Value Stocks Have Hit Their Stride. What They Need Next.
Dec 11, 2025 13:07:00 -0500 by Jacob Sonenshine | #Value InvestingA scene from the floor of the New York Stock Exchange this month. (ANGELA WEISS / AFP via Getty Images)
Key Points
- The Russell 2000 Value Index has risen almost 12% since late November, outperforming the Nasdaq’s 6% recovery.
- Lower rates are expected to boost economic activity, supporting value stocks. Demand for the goods and services those companies make is sensitive to the strength of the economy.
- Analysts project 36% aggregate annual earnings growth for value stocks over the next two years, compared with 22% for the Nasdaq.
Value stocks, now finally trouncing growth stocks, need a few things to go in their favor for the outperformance to continue.
The Russell 2000 Value Index , home to companies with smaller market capitalizations that trade at relatively low valuations, has been a laggard for years. It is up only 45% over the past five years, compared with nearly 90% for the technology-heavy Nasdaq Composite .
The main reason is that earnings at the large tech companies that are powering the emergence of artificial intelligence have increased spectacularly, and investors expect AI will bring more of the same. The shares of many less innovative firms have suffered because investors are worried that the economy is slowing down.
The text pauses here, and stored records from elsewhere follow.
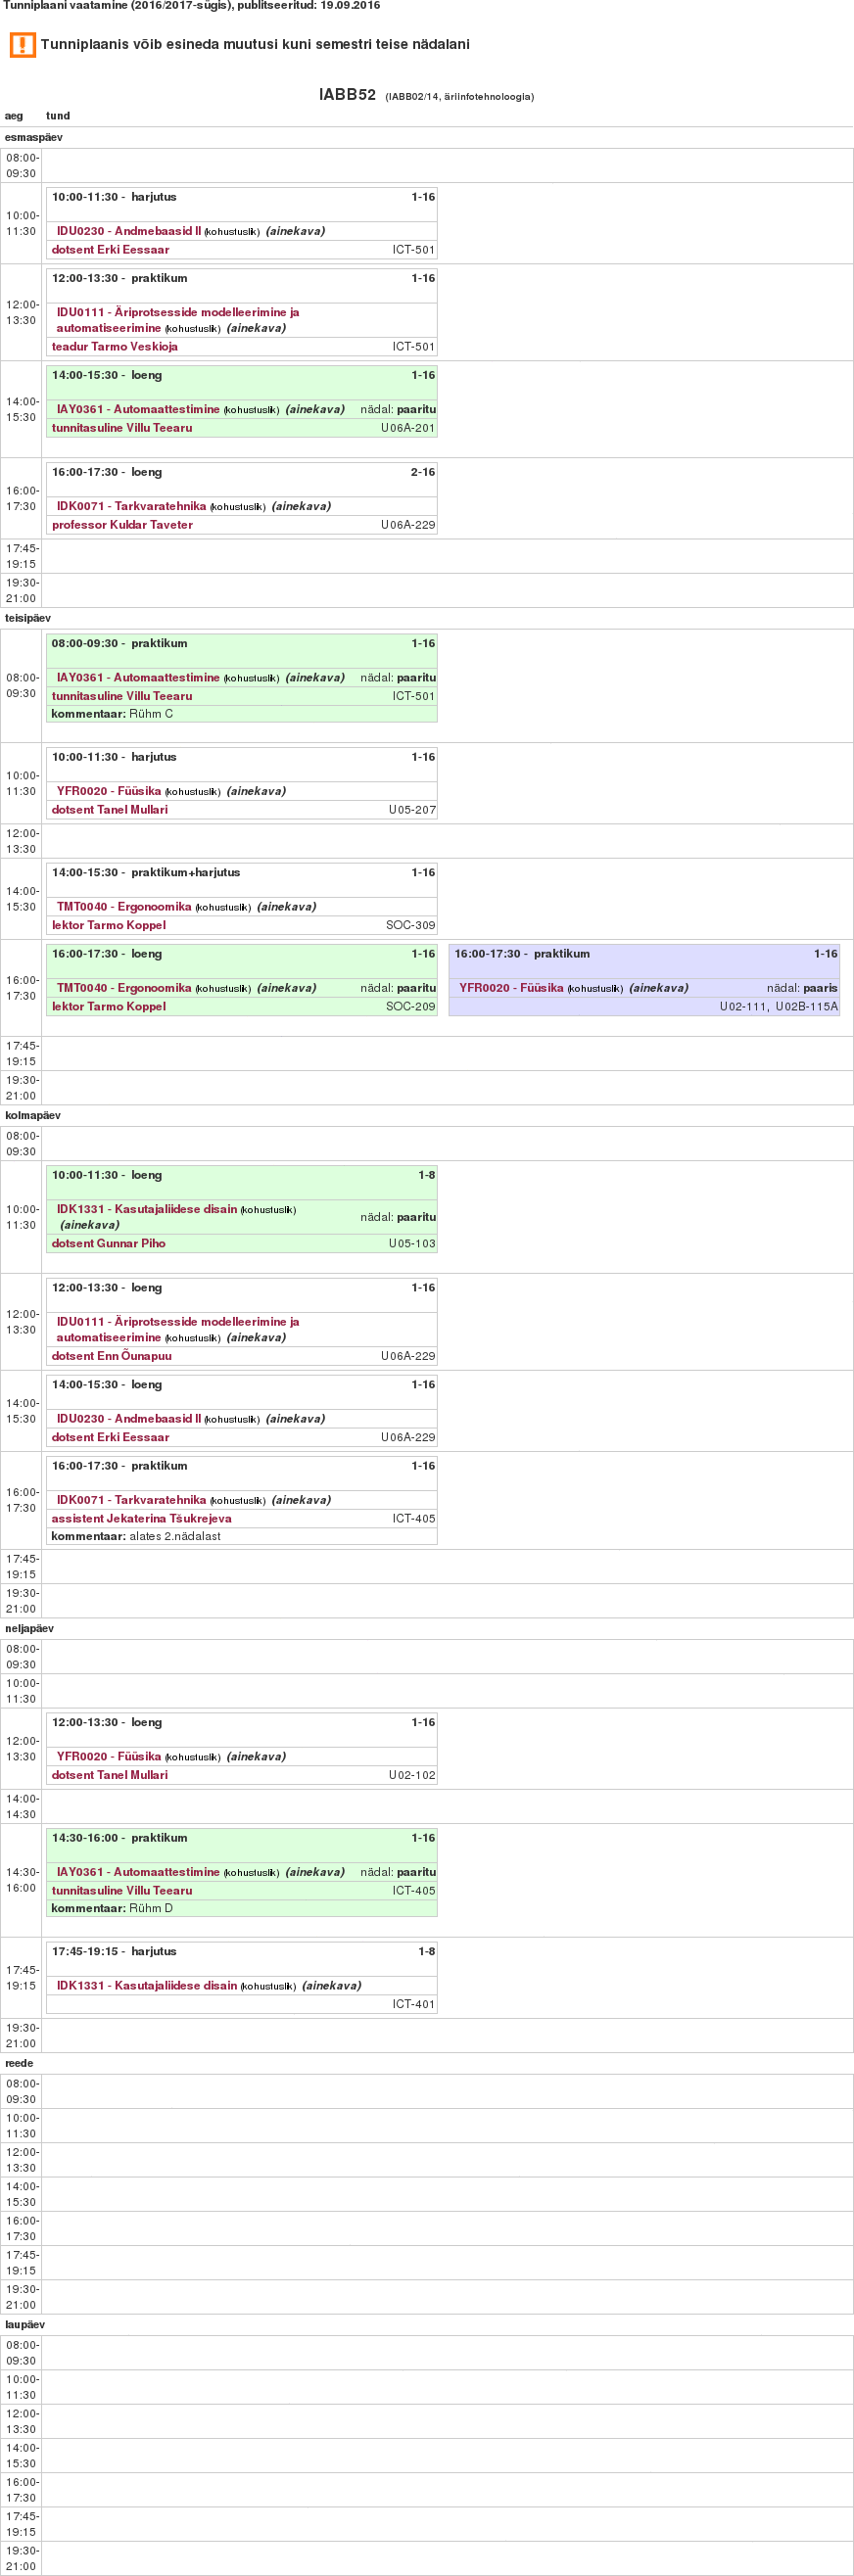Open YFR0020 Füüsika practicum in purple block
The height and width of the screenshot is (2576, 854).
pos(510,988)
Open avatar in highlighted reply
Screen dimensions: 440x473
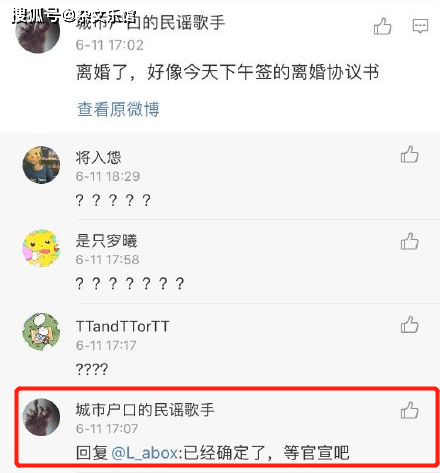[x=41, y=417]
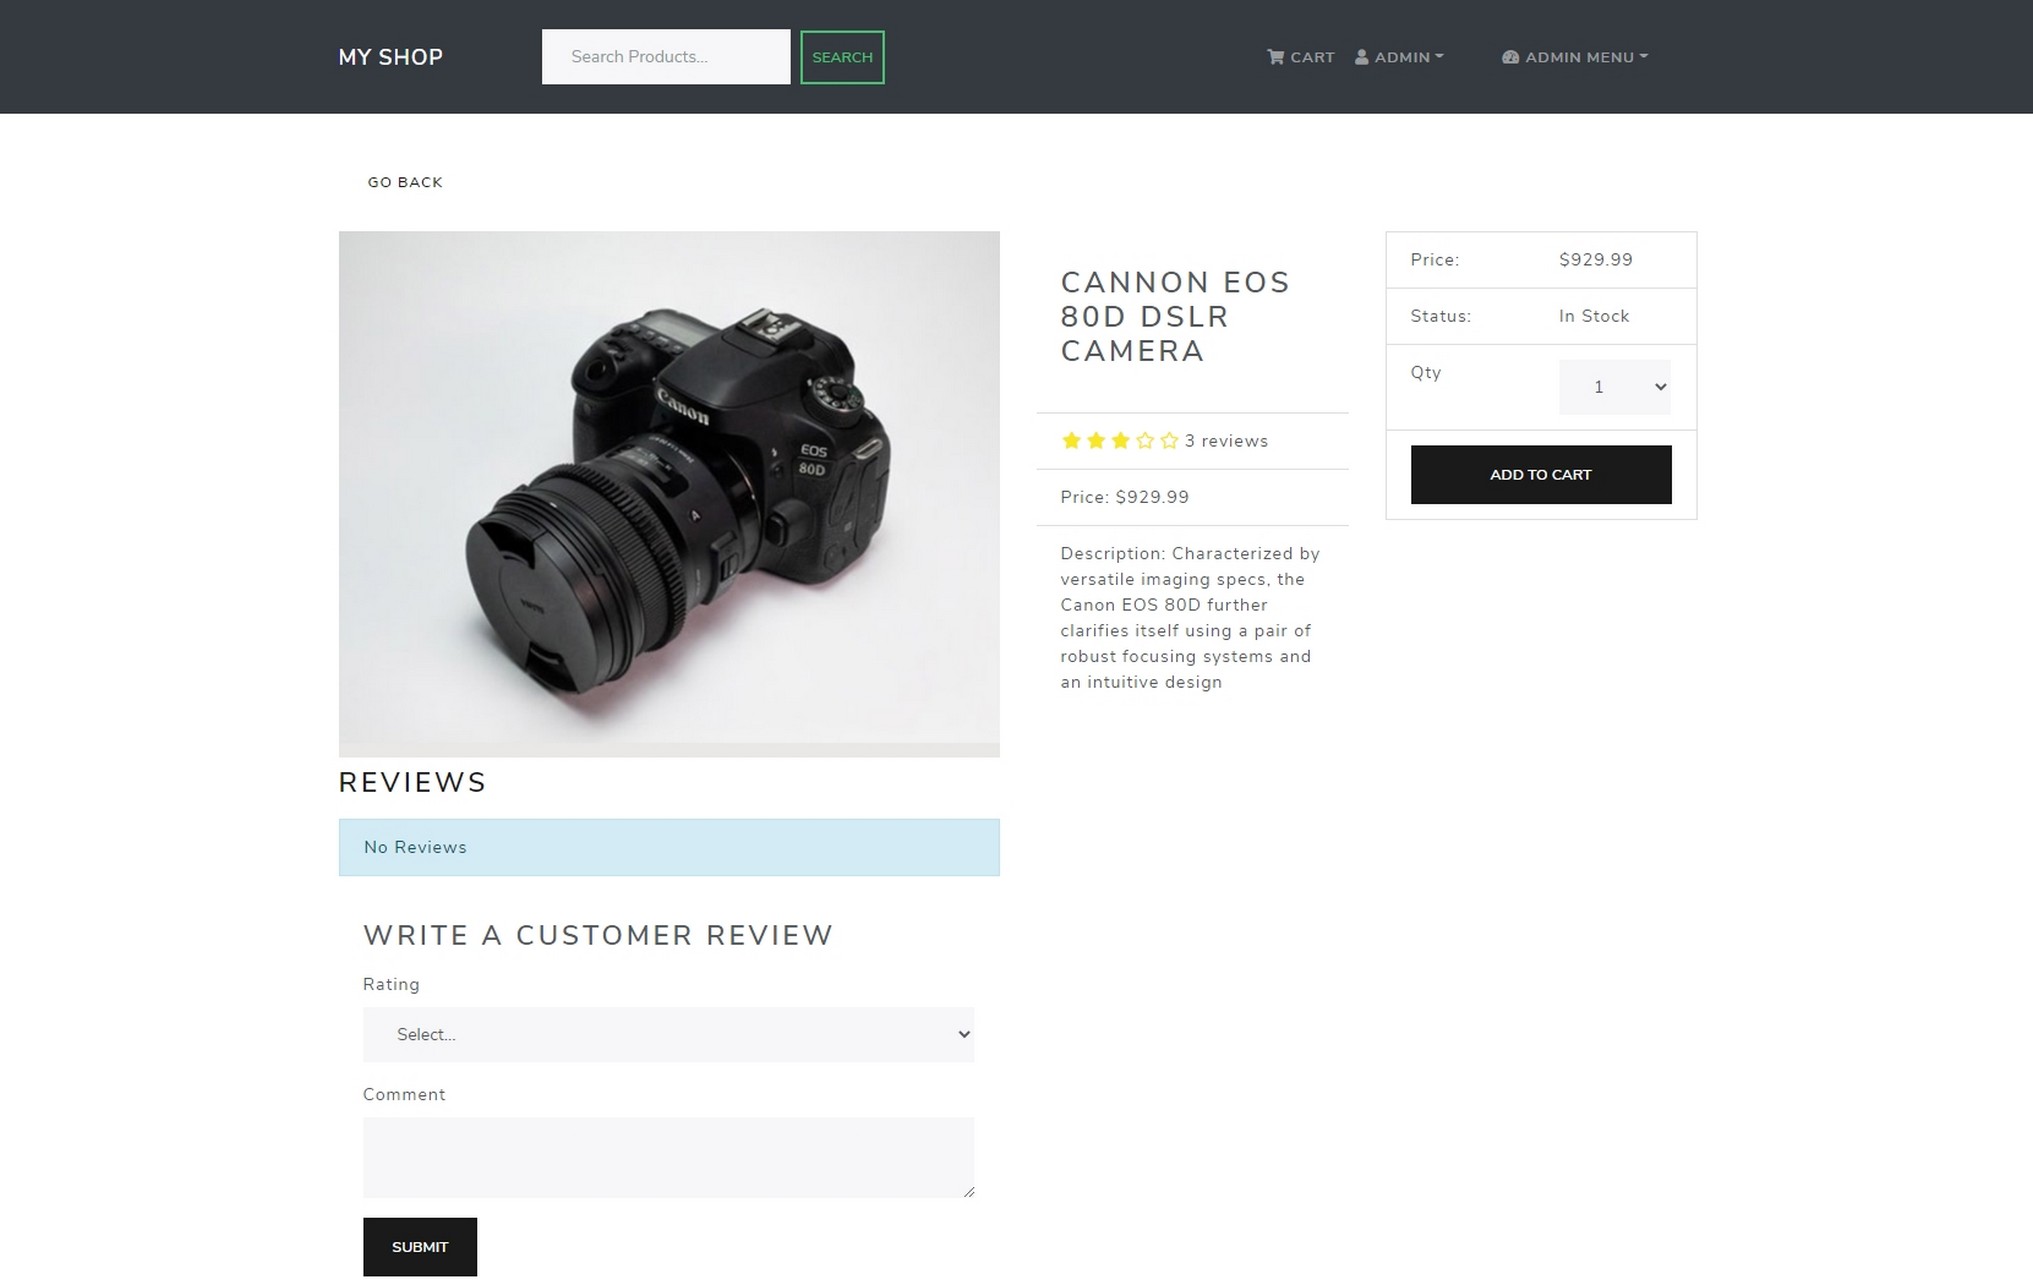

Lately, the tide has appeared to turn. The Russell 2000 Value Index is up almost 12% from the low point it hit in late November, when the whole market briefly declined, beating the Nasdaq’s 6% recovery.
Expectations that the Federal Reserve would cut interest rates, as it did on Wednesday, are the biggest factor behind that outperformance. While the Fed has made it clear it will monitor changes in economic data before making decisions, it could easily cut more next year, as long as the recent tariff-driven inflation eases and the job market remains fairly weak.
Lower rates would support spending by both consumers and businesses, lending strength to corporate sales and earnings. That matters more for value stocks than growth stocks because demand for the goods and services the value companies provide is more sensitive to the strength of the overall economy.
If economic data are such that the Fed talks about keeping rates steady, the value trade could give back some of its strong performance. But if the Fed continues to angle its commentary toward more cuts, the foundation for value-stock outperformance is still in place.
“Lower interest rates could drive an uptick in economic activity, positioning cyclical value equities to participate in the uptrend, creating more opportunities for investors,” write analysts at Turning Point Market Research.
For value to continue its strong performance, the economy will ultimately have to improve. The market understands that growth will look weak in the near term, given recent jobs data and the fact that economists expect growth in U.S. real gross domestic product to slow to an annual rate of 1% in the fourth quarter.
But the lower rates, and the potential for them to fall even more, are partly why economists expect a mild reacceleration of growth into the 2% area next year, according to Evercore data showing consensus estimates. Add in mild inflation and it is easy to see that annual sales at many companies could rise by percentages in the low to mid single digits for a couple of years.
Sales growth estimates from analysts covering companies in the value index point to 3% annual gains, in aggregate, over the next two years, according to FactSet. A healthy economy could make that estimate look a smidgen too low.
The growth could be enough to nudge net profit margins higher. Wages and salaries are growing a little faster than sales, but companies also have costs such as depreciation and interest that don’t change much, so revenue can still rise faster than overall expenses. Plus, interest expenses can fall if companies refinance their debt at lower rates.
Given that picture, analysts expect aggregate annual earnings growth of 36% for companies in the value-stock index over the coming two years, according to FactSet. That compares with 22% for the Nasdaq.
That means that if the market sees more evidence pointing to outsize growth for value names, it will bid value stocks higher.
The value index trades at just under 18 times the earnings expected for the coming 12 months, compared with just over 28 times for the Nasdaq. That is a slightly larger discount than the average over the past five years, according to Barron’s calculations using FactSet data. So if the value index’s earnings move significantly higher, the stocks could easily appreciate—and beat the Nasdaq.
Meanwhile, the Nasdaq isn’t helping itself right now. Near midday on Thursday, it was down 0.9% as disappointing financial guidance from Oracle sent that stock lower and weighed on other shares exposed to artificial intelligence.
Growth stocks could drop more if threats to the AI growth story crop up, as the market fears. All the more reason to bet on value.